Suicide is a taboo subject. Nobody is eager to mention that they have had even a vague thought of ending their life, but those thoughts happen often. According to the CDC, 1.6 million Americans made a suicide attempt in 2022, and the number who had a vague thought of suicide on a really bad day without acting on it, is very much greater. Now is a good time to talk about it. September is Suicide Prevention month.
Thoughts of suicide happen when stress feels overwhelming, and meaningful options seem unavailable. Those moments can be acute and fleeting, or they can be the vague backdrop of daily debilitating, shaming conditions. Suicide risk is greatest for people who feel powerless or marginalized. It is the second leading cause of death between ages 18-24, when being different is a burden, and bullying is overlooked. Populations at heightened risk include LGBTQ+ people, people with disabilities, Native Americans, people with a history of generational trauma, and people with chronic pain, mental illness, or addiction.

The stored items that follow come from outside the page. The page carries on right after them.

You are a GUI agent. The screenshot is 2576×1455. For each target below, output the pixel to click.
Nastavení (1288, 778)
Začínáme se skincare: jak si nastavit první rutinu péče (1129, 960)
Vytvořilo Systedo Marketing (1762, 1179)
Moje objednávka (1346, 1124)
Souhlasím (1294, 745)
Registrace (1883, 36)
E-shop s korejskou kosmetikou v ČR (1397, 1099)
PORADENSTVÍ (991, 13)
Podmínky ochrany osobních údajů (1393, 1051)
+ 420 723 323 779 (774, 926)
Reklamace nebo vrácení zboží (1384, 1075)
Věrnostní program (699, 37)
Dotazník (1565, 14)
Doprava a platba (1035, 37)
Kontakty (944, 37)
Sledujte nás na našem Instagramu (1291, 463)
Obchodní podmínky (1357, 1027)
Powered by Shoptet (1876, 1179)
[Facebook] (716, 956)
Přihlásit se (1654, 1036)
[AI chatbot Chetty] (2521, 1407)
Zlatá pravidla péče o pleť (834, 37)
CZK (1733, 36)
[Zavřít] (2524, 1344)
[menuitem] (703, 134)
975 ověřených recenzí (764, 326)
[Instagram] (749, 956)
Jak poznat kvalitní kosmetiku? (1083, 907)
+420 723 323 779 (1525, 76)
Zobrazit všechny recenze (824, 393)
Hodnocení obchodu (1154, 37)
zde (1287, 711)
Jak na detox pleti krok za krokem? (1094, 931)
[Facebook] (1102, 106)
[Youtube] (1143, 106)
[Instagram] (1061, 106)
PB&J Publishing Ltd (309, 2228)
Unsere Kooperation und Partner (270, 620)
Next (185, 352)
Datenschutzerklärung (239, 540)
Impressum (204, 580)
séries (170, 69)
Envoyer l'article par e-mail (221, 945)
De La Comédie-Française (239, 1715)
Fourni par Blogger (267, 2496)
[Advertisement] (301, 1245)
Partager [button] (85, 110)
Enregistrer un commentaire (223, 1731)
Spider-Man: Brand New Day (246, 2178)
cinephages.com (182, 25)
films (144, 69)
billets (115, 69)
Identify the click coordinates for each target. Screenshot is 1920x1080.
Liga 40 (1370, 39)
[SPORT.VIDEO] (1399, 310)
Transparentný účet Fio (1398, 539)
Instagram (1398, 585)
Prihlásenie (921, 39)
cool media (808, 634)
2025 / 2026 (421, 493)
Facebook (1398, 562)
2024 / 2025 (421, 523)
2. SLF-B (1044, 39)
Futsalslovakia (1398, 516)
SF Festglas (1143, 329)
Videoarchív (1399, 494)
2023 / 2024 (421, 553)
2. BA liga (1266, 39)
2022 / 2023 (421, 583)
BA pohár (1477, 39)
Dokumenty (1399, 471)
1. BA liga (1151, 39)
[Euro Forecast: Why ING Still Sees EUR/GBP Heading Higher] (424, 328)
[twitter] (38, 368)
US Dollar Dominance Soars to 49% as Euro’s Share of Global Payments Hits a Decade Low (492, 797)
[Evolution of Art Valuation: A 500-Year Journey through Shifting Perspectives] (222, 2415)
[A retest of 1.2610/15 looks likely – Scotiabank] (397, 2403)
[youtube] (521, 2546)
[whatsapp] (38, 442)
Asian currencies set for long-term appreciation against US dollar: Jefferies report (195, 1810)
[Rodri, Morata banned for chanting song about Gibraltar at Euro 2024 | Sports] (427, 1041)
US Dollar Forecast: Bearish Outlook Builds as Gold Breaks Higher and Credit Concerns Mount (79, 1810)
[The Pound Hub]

Depression is a major risk factor for suicide, and so is grief, at a time of bereavement, or divorce, or serious medical diagnosis, or job loss; but the behavioral health diagnosis associated with greatest risk of suicide is a chronic condition: Bipolar Disorder. By one estimate, a third of overdose deaths from Opioid addiction were unrecognized suicides. Suicide rates increase with each decade of life, and the elderly are at highest risk because of loss of abilities and meaningful work, ageism, bereavement, and social isolation. Interestingly, health care workers have elevated suicide risk; the nature of the job, bearing witness to the suffering of others, can be overwhelming, and can lead to compassion fatigue. Requirements of documentation distract from caregiving, and can lead to loss of meaning from the work they love. Caregivers need care and empathy.
Suicidal thoughts are prevalent, but people conceal them. What can we do?
As the American Psychiatric Association points out, suicide is preventable. We can intervene in the pattern of disintegration that leads a person to have suicidal thoughts, by removing the stigma that prevents people from talking about their dark thoughts. We hesitate to tread on sensitive ground, but there are warning signs that warrant intervention. If someone looks dejected or becomes withdrawn for an extended period of time, that is a warning sign. If someone gives up on dreams, or says nobody is listening, or thinks they have nothing of value to contribute, that is a warning sign. We can be the person who listens and shows interest. If someone’s drinking or gambling behavior changes, that is a warning sign. Even if it is uncomfortable, it is better to follow up with a question.
It is ok for a caring person, whether a neighbor or a medical provider, to open the door to speaking about suicidal thinking. Research shows that a direct question about suicidal thoughts does not increase the risk of suicide, and indeed may save a life. Just by being present to someone who is struggling, making it safe to talk, we may be making a difference. When suicidality is acknowledged, we can make an appropriate referral for behavioral health services. Sometimes people hesitate to use the 988 crisis line to acknowledge acute suicidal thoughts, for fear the police will come to their door. In reality, 988 reports that kind of intervention only happens in 3% of the cases they serve.
We can support one another in cultivating the protective factors that reduce the risk of suicide, even when a person experiences trauma or misfortune. We can help people recognize their strengths. We can help them reconnect with their community. We can help them find a new sense of community, or meaningful work. All of these protective factors reduce the risk of suicide. We can make a difference.